Bethan McKernan Wales correspondent 

The other millennium dome: how Wales’s National Botanic Garden came back from the brink

Site had to be saved from closure after visitor slump in 00s but is now a thriving biodiversity success story
  
  

The domed roof of the Great Glasshouse at the National Botanic Garden
The Great Glasshouse at the National Botanic Garden, where work is due to begin soon on a £1.3m upgrade. Photograph: Francesca Jones/The Guardian

Amid the gentle hills of Carmarthenshire’s Tywi valley, the domed glasshouse of the National Botanic Garden of Wales sparkles from miles away. Designed by Sir Norman Foster, when the garden opened in 2000 it was the largest single-span glasshouse in the world, set among 230 hectares (570 acres) of themed gardens and a nature reserve – but today, the most special part of the site is actually a modest hillside where Welsh black cattle graze.

At this time of year, there is little to see in the organically managed pasture other than the cows. But in the autumn, this field boasts an astonishing 23 different species of colourful waxcap mushrooms – some of which are considered as endangered as the Siberian tiger or mountain gorilla.

“I’ve been coming here since I was a teenager and one of the reasons I love working here now is because you can see the hard work paying off. Some of the rarest mushrooms and wildflowers here populate more and more of the site every year,” says Dr Kevin McGinn, the garden’s chief botanist.

The garden, which turns 25 this year, is globally recognised for its pioneering conservation efforts since the turn of the millennium. Wales was the first country in the world to create a national DNA database of its native flowering plants and conifers, and the garden’s staff monitor and safeguard flora, pollinators and other biodiversity standards on site and around the country.

Task list:
- A) In the article about the National Botanic Garden of Wales, what record did the glasshouse hold when the garden opened in 2000?
- B) Decide whether each statement agrees with the article about the National Botanic Garden of Wales. Answer yes or no and quote the words that decide it.
(i) Sir Norman Foster designed the domed glasshouse.
(ii) The waxcap mushrooms fill the hillside field in spring.
(iii) The garden turns 30 this year.
- C) List every person named in the article about the National Botanic Garden of Wales.

Data for review:
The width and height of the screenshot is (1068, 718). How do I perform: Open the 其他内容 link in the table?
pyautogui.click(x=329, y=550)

---

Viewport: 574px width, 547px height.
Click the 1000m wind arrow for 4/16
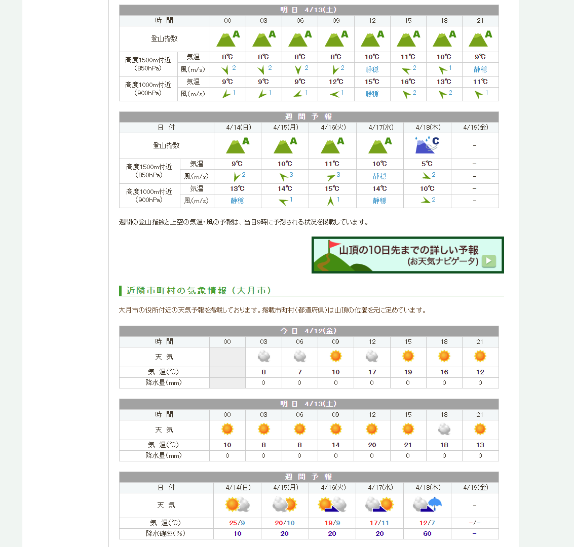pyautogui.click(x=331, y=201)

* * *

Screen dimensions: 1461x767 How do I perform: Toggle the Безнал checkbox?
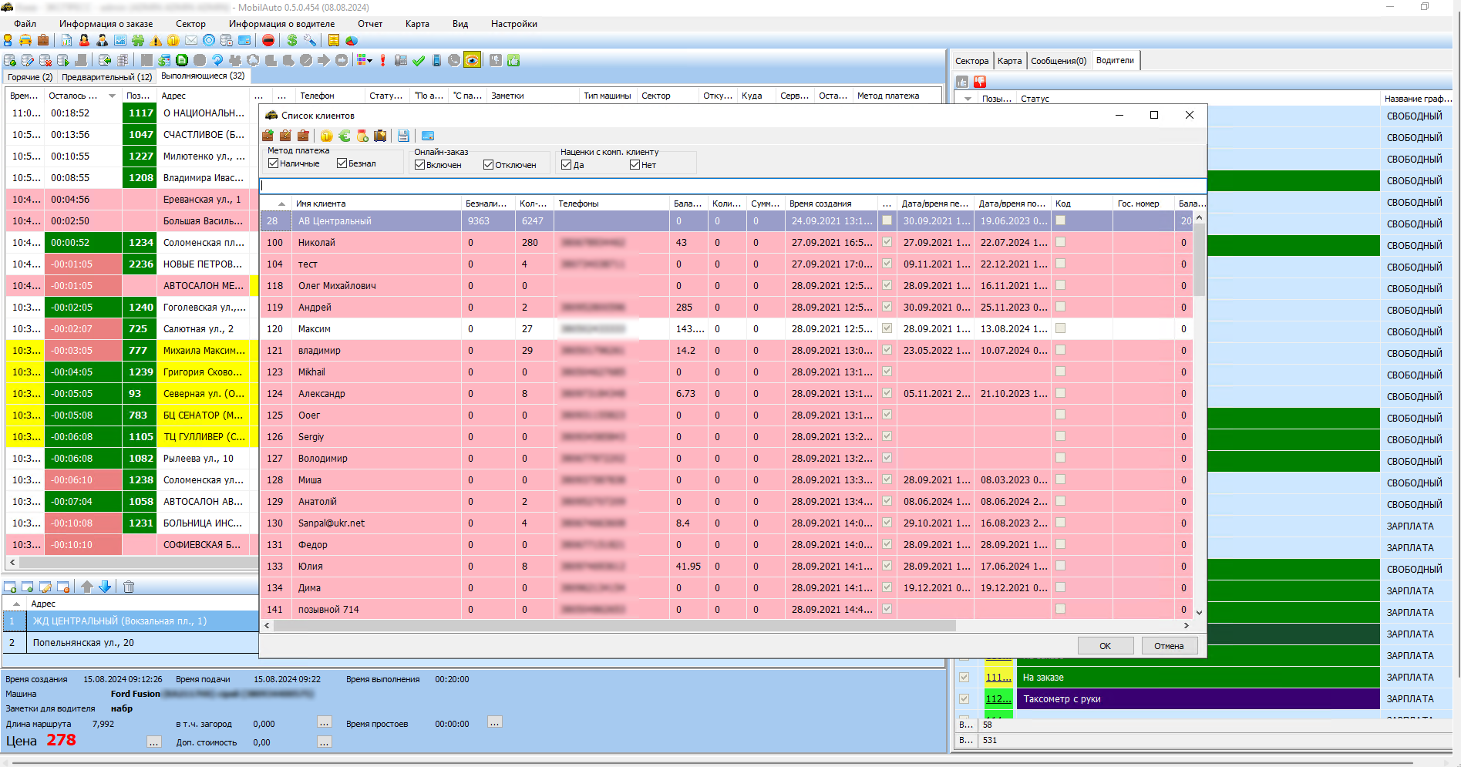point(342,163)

Responses by item number:
- A) It was the largest single-span glasshouse in the world.

- B)
(i) Yes: "Designed by Sir Norman Foster"
(ii) No: "But in the autumn, this field boasts an astonishing 23 different species of colourful waxcap mushrooms"
(iii) No: "The garden, which turns 25 this year"

- C)
Bethan McKernan
Sir Norman Foster
Francesca Jones
Dr Kevin McGinn